Plus important encore, le point de vue de la caméra, qui, sous des couverts de neutralité, pose maintes questions. Qui regarde ces douze hommes en colère? Le spectateur est-il seul juge de la scène, représente-t-il un "treizième homme" ou bien, pourquoi pas, l'esprit du jeune dont la vie est en jeu? Henry Fonda se doit-il également de nous convaincre? Que ferions-nous à la place du N°3, ou du N° 9? Enfin, serions-nous aussi des hommes en colère?
Vous avez 1h30 pour rendre votre verdict.

Sunday

CYCLE CINEMA. Les huis clos (2)

Snake Eyes (1998). Avec Nicolas Cage, Gary Sinise, John Heard, Carla Gugino... Réal: Brian de Palma.
Toutes les télés américaines ne parlent que de ça. Le match de boxe qui aura lieu ce soir au palais des sports d'Atlantic City sera le match du siècle. Un évènement immanquable pour quiconque s'intéresse de près ou de loin à la boxe. Même le secrétaire d'Etat à la Défense est dans les tribunes, c'est dire. Alors, à rencontre exceptionnelle, sécurité exceptionnelle. Pour (sur)veiller tout ce beau monde, l'oeil intrépide de dizaines de caméras balaie sans relâche les gradins, les couloirs, les sous-sols. Rien ne leur échappe. Rien, jusqu'à ce que l'impensable se produise: des coups de feu qui résonnent, quelques spectateurs qui s'écroulent, et au final, un secrétaire d'Etat à la Défense définitivement mis hors service. Personne n'a rien vu évidemment. Pas même Kevin Dunne, le responsable de la sécurité qui, visiblement affolé par la situation, se voit déjà au fond du trou.

- - -

Objet de la tâche: Recopiez le passage cité en commençant à « Plus important encore, le » et en terminant à « huis clos (2) ». Les données qui suivent ne sont pas nécessaires.

Données fournies:
- - -

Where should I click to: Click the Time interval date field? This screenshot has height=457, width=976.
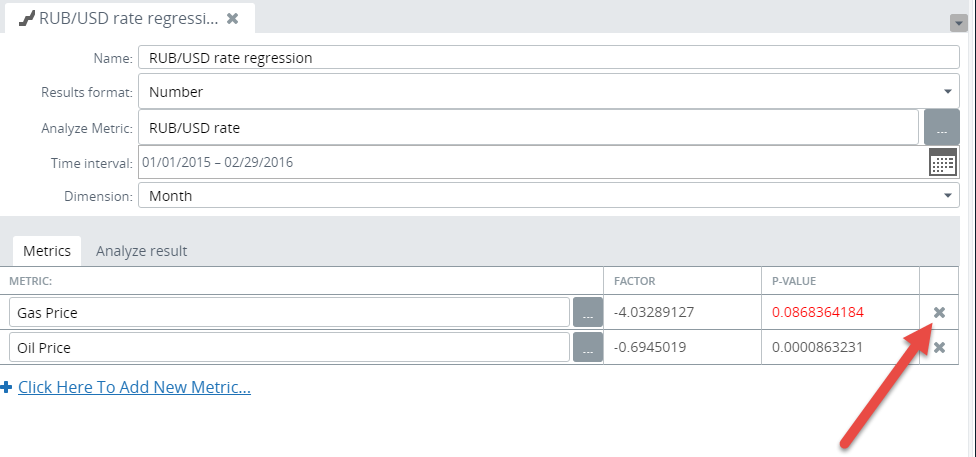point(530,162)
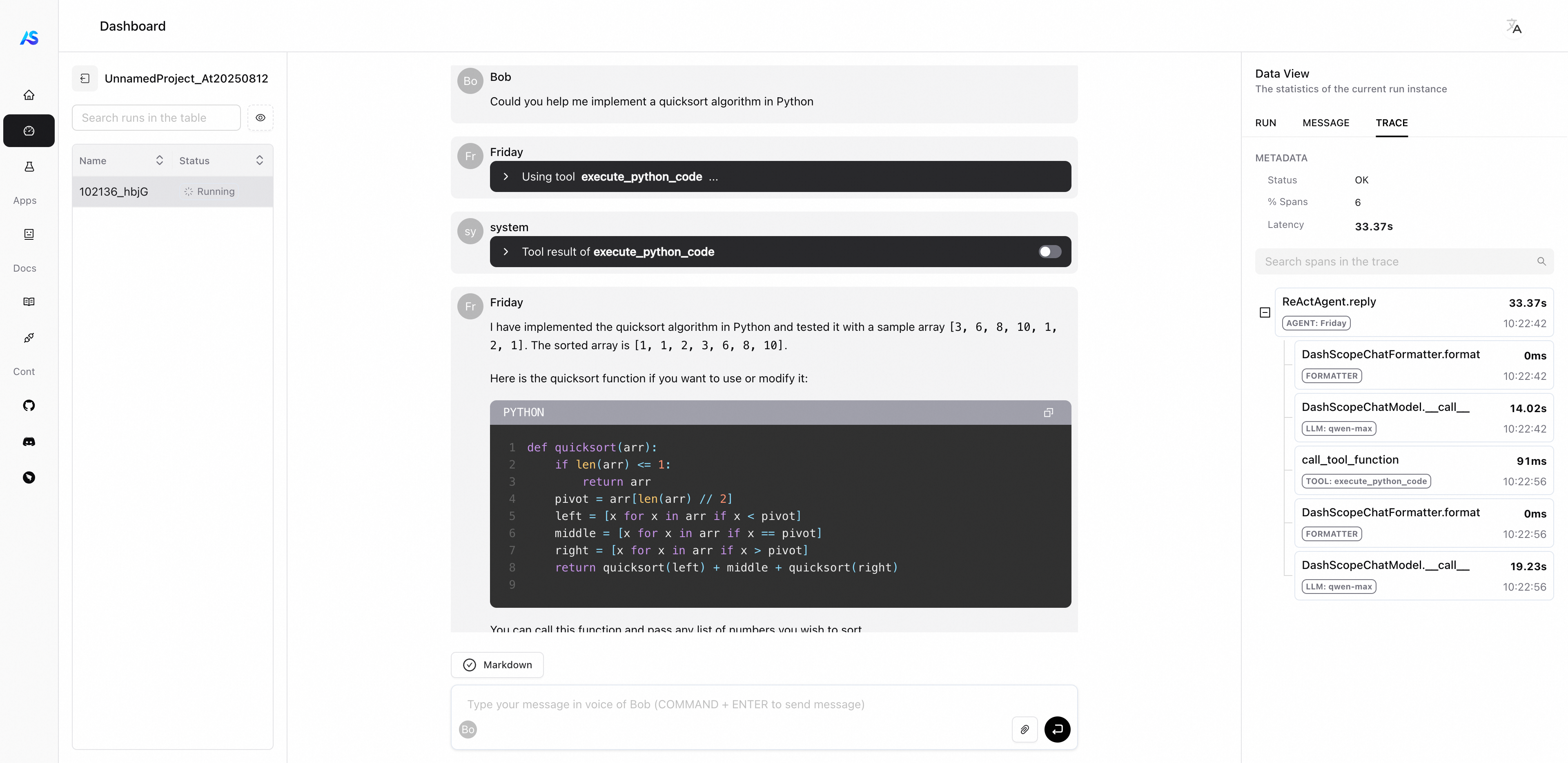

- - -

Réponse complète:
Plus important encore, le point de vue de la caméra, qui, sous des couverts de neutralité, pose maintes questions. Qui regarde ces douze hommes en colère? Le spectateur est-il seul juge de la scène, représente-t-il un "treizième homme" ou bien, pourquoi pas, l'esprit du jeune dont la vie est en jeu? Henry Fonda se doit-il également de nous convaincre? Que ferions-nous à la place du N°3, ou du N° 9? Enfin, serions-nous aussi des hommes en colère?
Vous avez 1h30 pour rendre votre verdict.

Sunday

CYCLE CINEMA. Les huis clos (2)